ENTRIES SHOWN -
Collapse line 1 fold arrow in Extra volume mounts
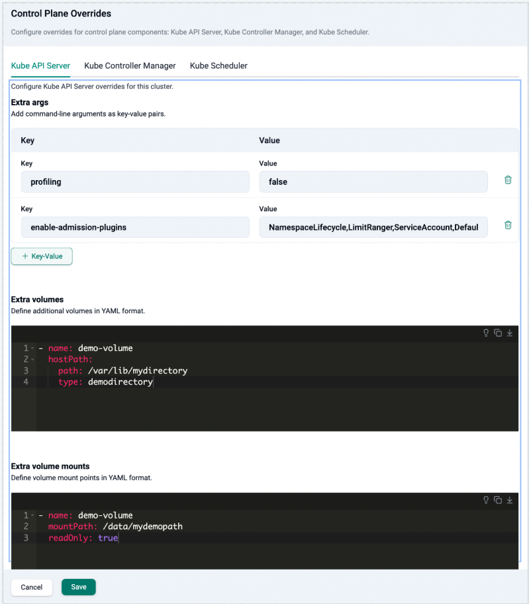The height and width of the screenshot is (604, 529). coord(32,515)
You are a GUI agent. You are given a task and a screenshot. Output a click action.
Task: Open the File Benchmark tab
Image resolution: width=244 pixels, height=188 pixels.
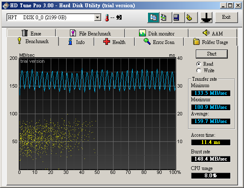pyautogui.click(x=90, y=33)
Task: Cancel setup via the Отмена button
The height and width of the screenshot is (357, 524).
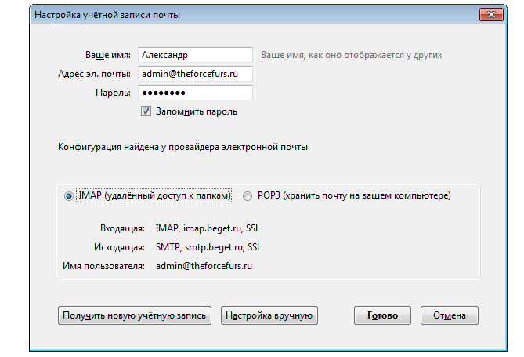Action: pos(449,315)
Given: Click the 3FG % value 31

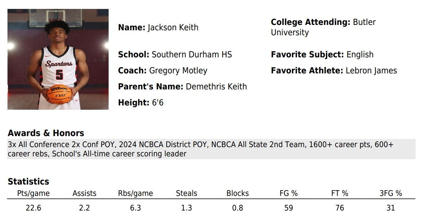Looking at the screenshot, I should [x=391, y=208].
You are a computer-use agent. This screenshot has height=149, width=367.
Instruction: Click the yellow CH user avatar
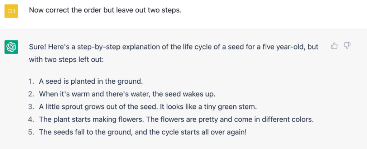click(11, 11)
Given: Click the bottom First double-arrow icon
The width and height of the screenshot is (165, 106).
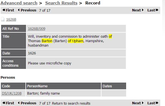Looking at the screenshot, I should click(x=4, y=103).
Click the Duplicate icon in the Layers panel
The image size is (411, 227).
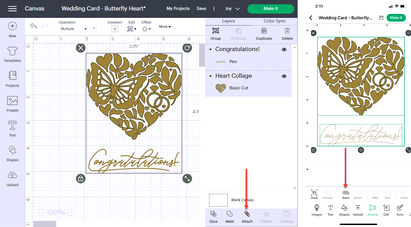(x=264, y=33)
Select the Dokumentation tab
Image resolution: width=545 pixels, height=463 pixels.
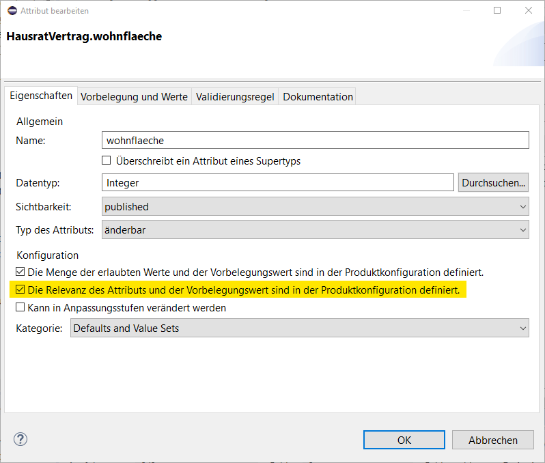click(318, 97)
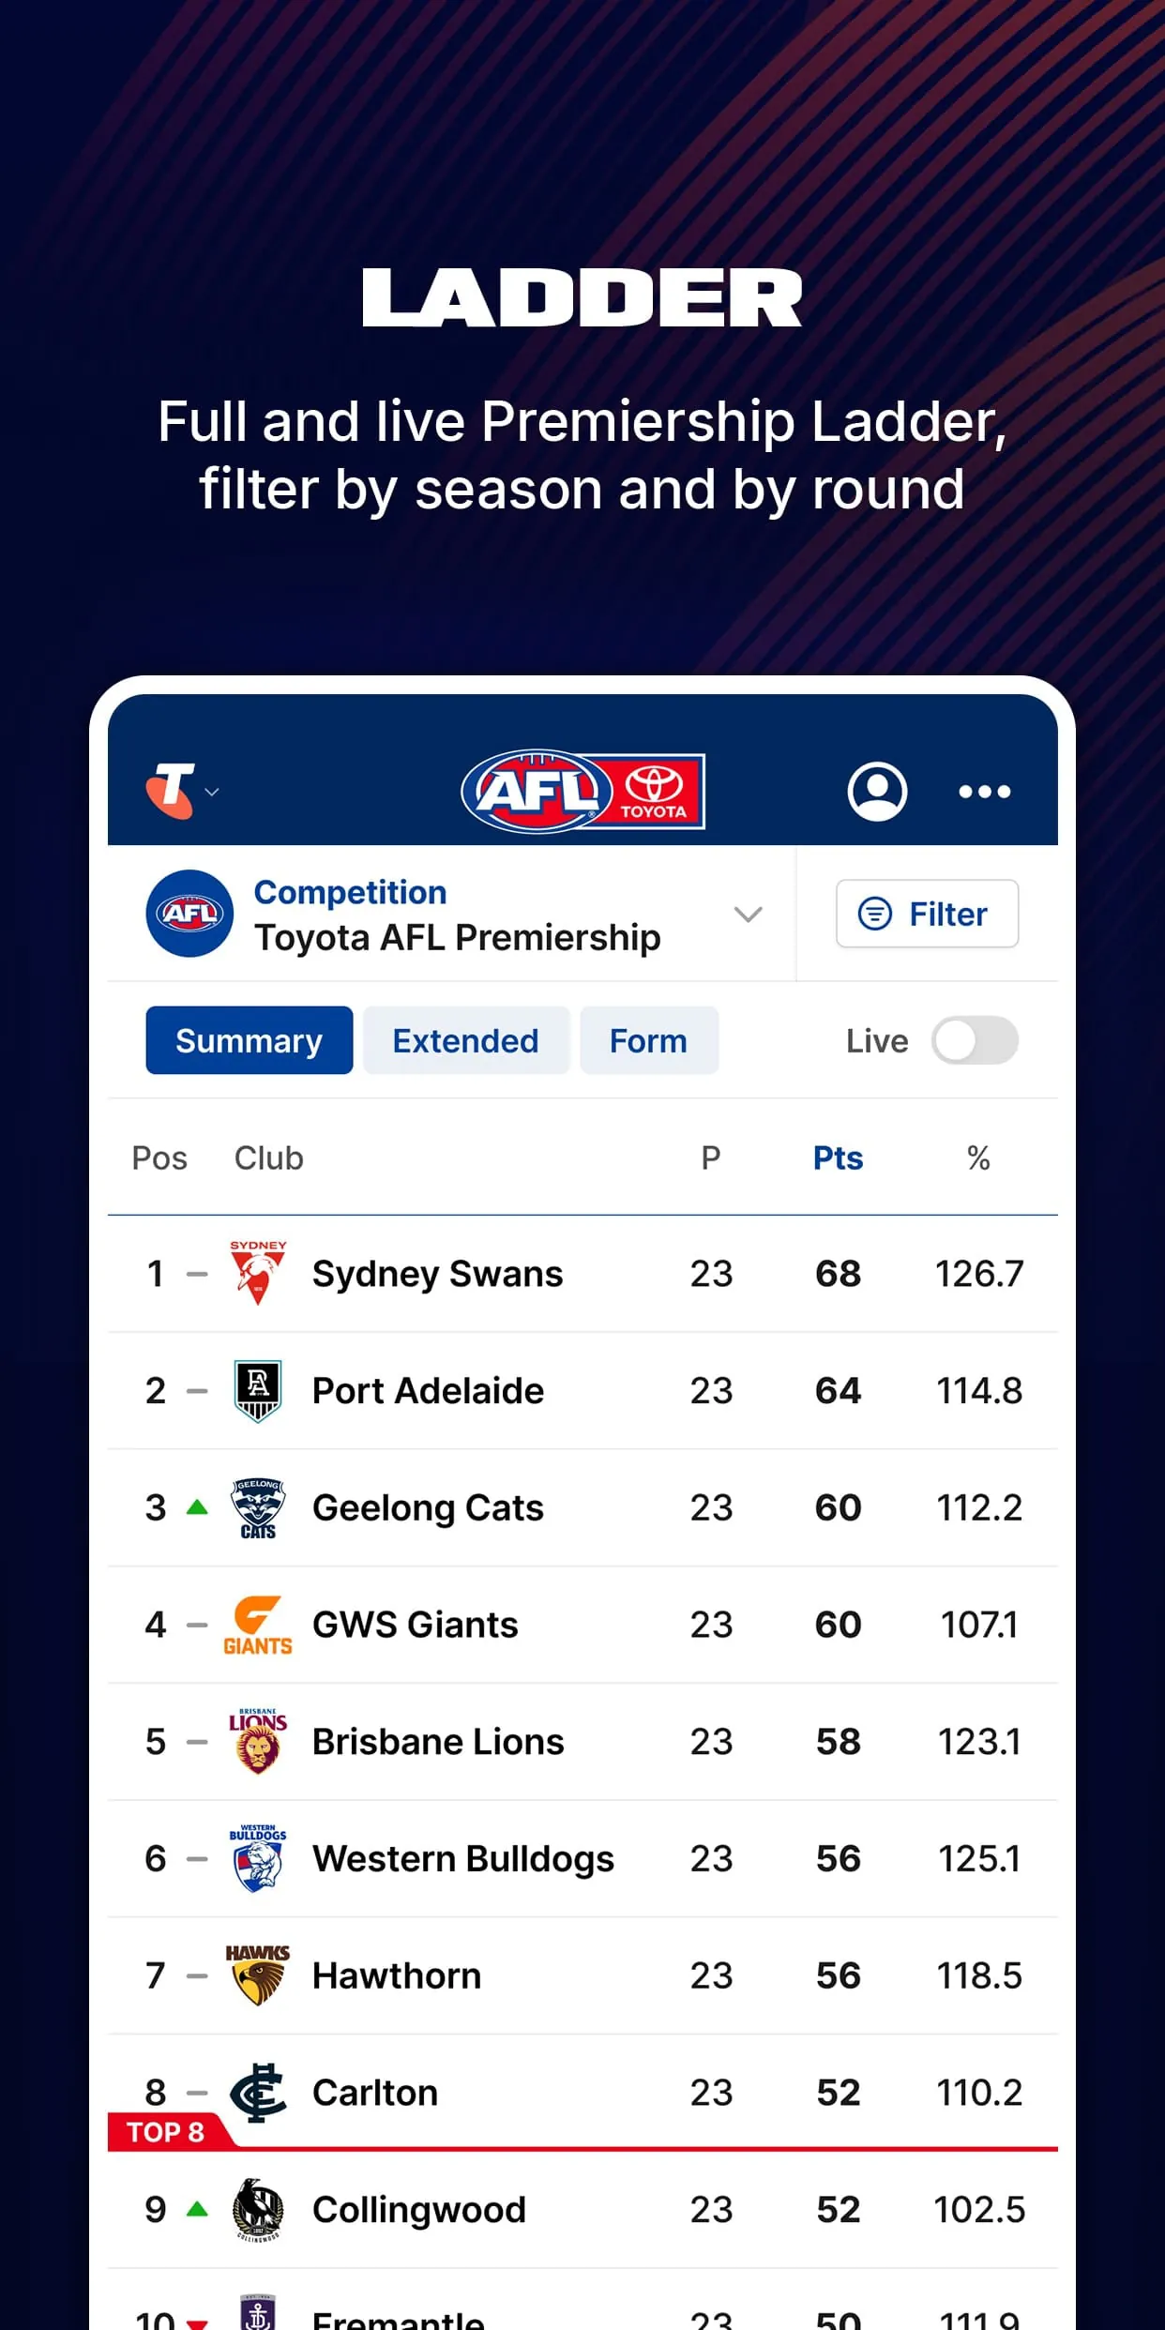Sort ladder by the Pts column
This screenshot has width=1165, height=2330.
tap(837, 1157)
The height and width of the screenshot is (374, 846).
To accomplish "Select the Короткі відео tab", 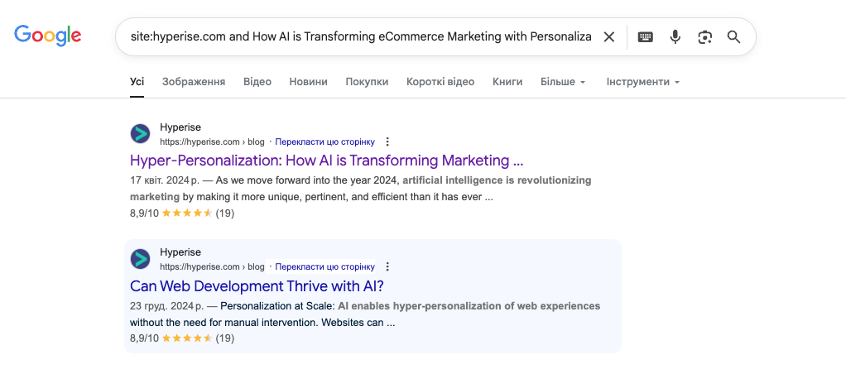I will (x=440, y=82).
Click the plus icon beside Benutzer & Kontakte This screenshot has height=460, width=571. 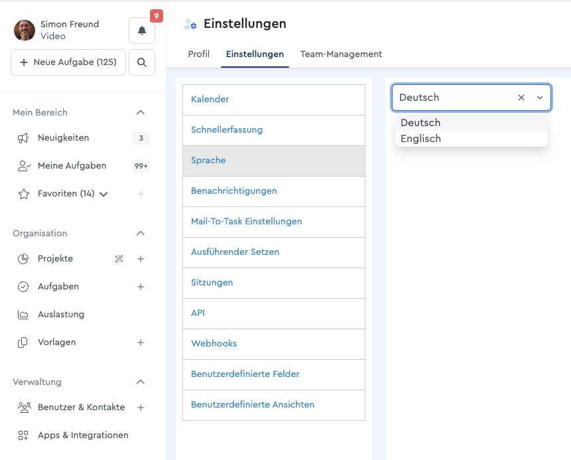click(141, 408)
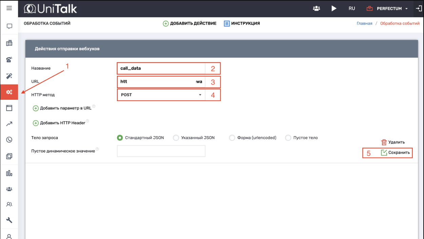Open the event processing gears icon
The image size is (424, 239).
[9, 92]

WHAT TO WORK ON - Your answer should reproduce each line of the listing that holds the word "agent".

REPLY -
You are a GUI agent. You are given a task and a screenshot. Output a click action.
You are a computer-use agent. This screenshot has height=149, width=367.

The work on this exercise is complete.